- Instructions for the task -
The answer is to consist only of an exact retyping of the lines from the one containing "The image size" to the end of the entries, without pictures.

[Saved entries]
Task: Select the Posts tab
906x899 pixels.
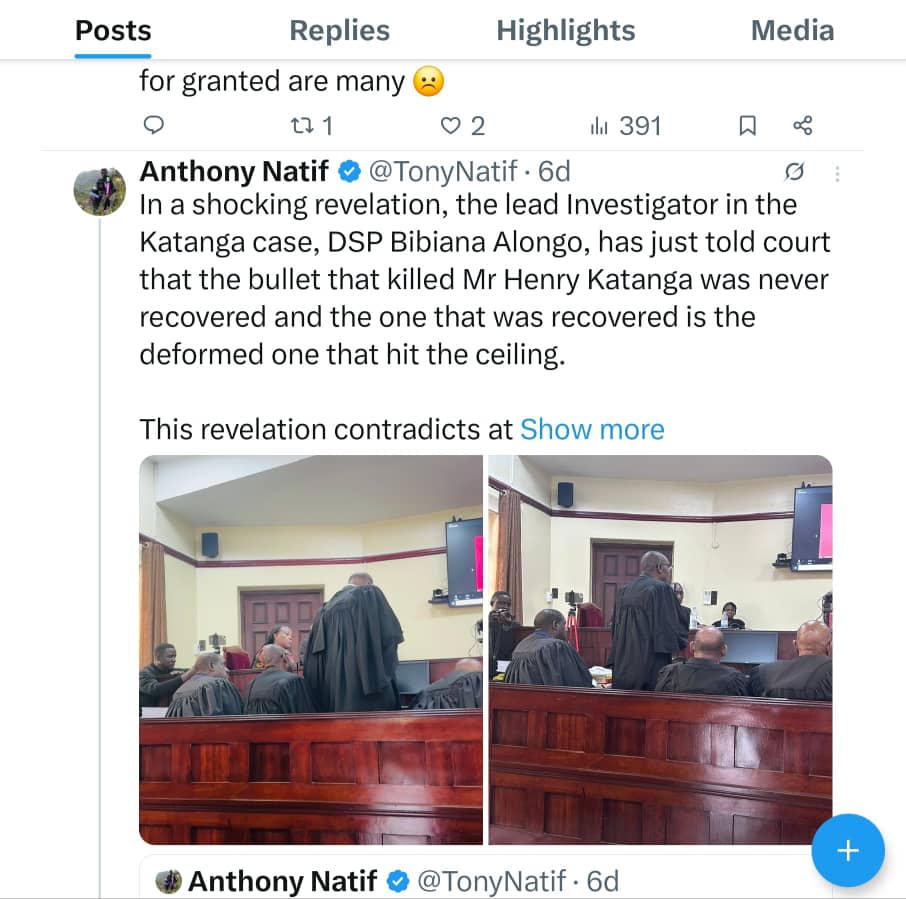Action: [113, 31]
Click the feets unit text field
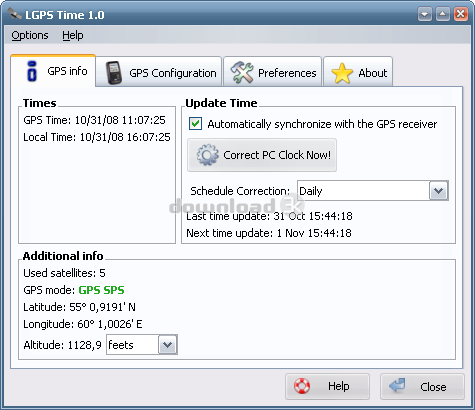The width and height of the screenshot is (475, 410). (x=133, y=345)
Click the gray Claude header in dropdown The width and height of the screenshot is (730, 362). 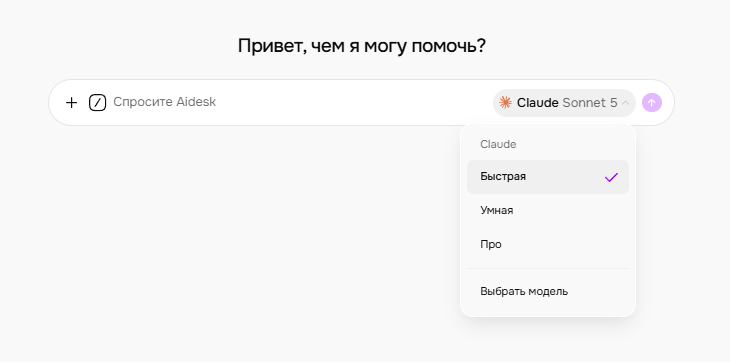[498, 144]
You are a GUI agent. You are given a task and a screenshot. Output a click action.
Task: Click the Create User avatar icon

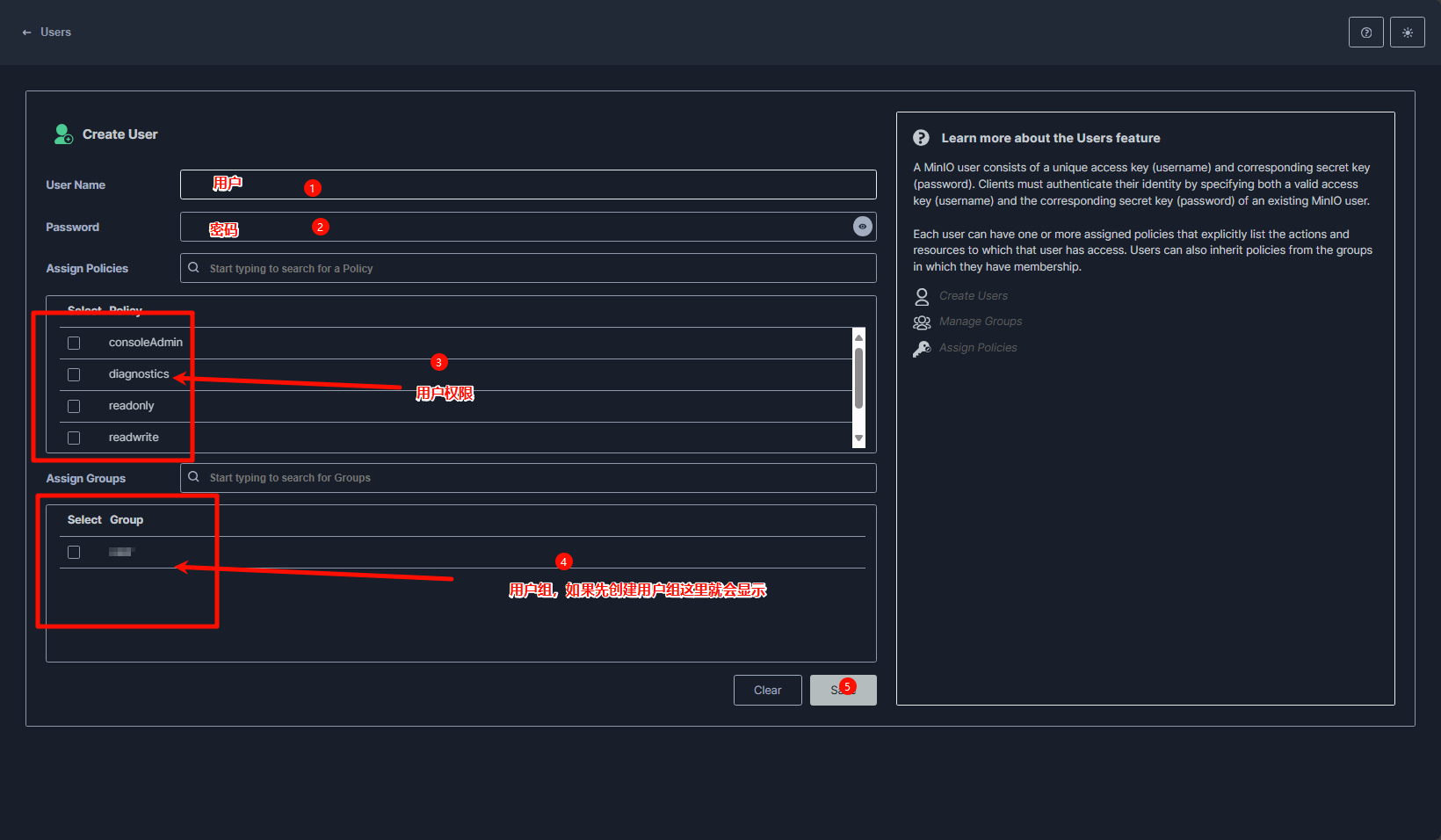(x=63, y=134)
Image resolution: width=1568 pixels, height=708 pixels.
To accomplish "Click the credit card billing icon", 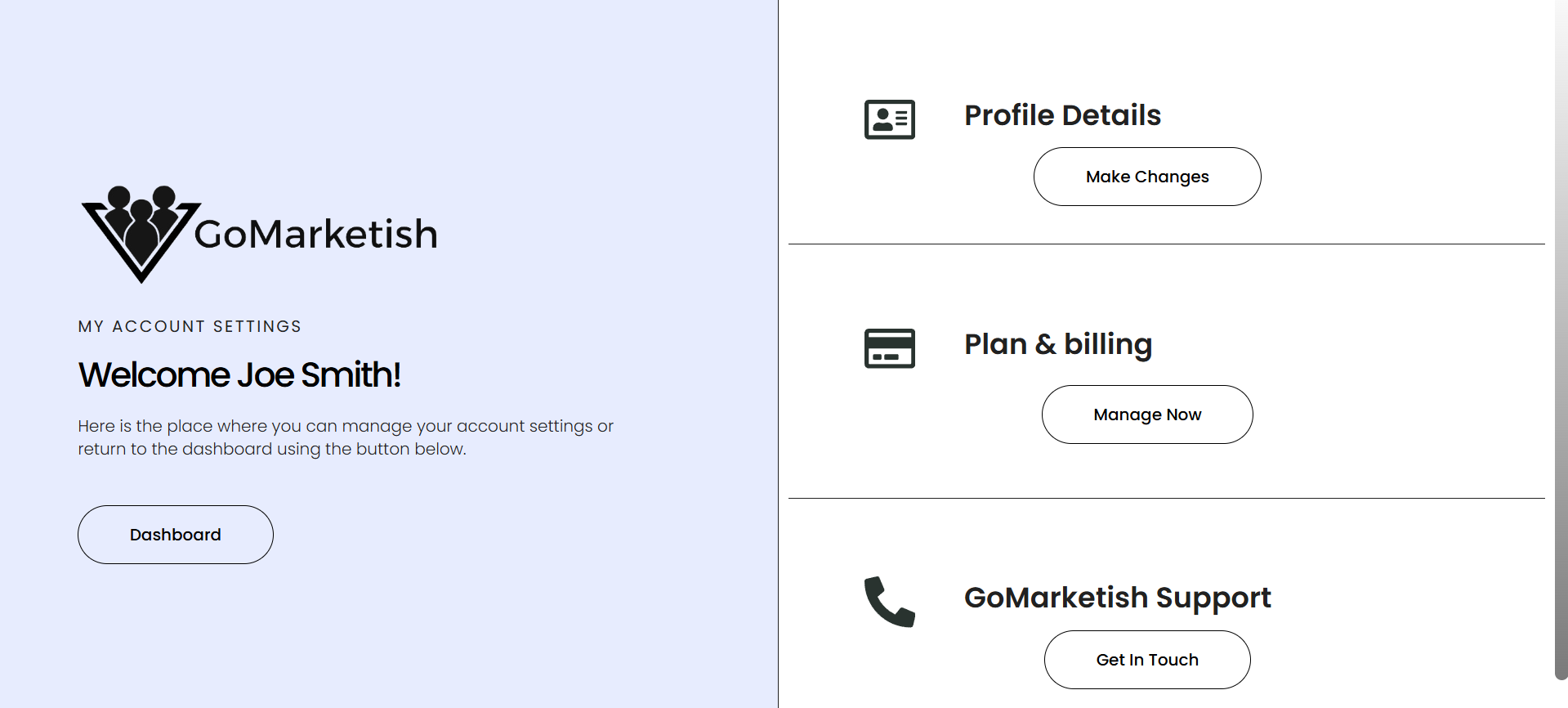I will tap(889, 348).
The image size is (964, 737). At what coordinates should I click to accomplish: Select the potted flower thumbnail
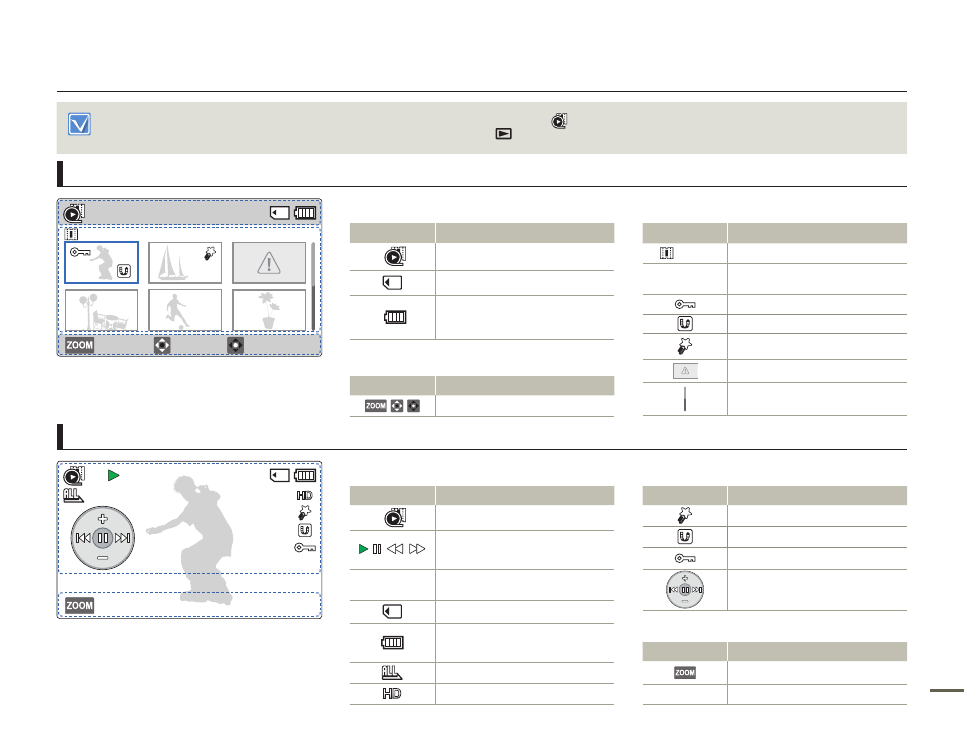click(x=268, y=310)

- Reply -
The image size is (964, 737). At what coordinates should I click to accomplish: Select the potted flower thumbnail
click(x=268, y=310)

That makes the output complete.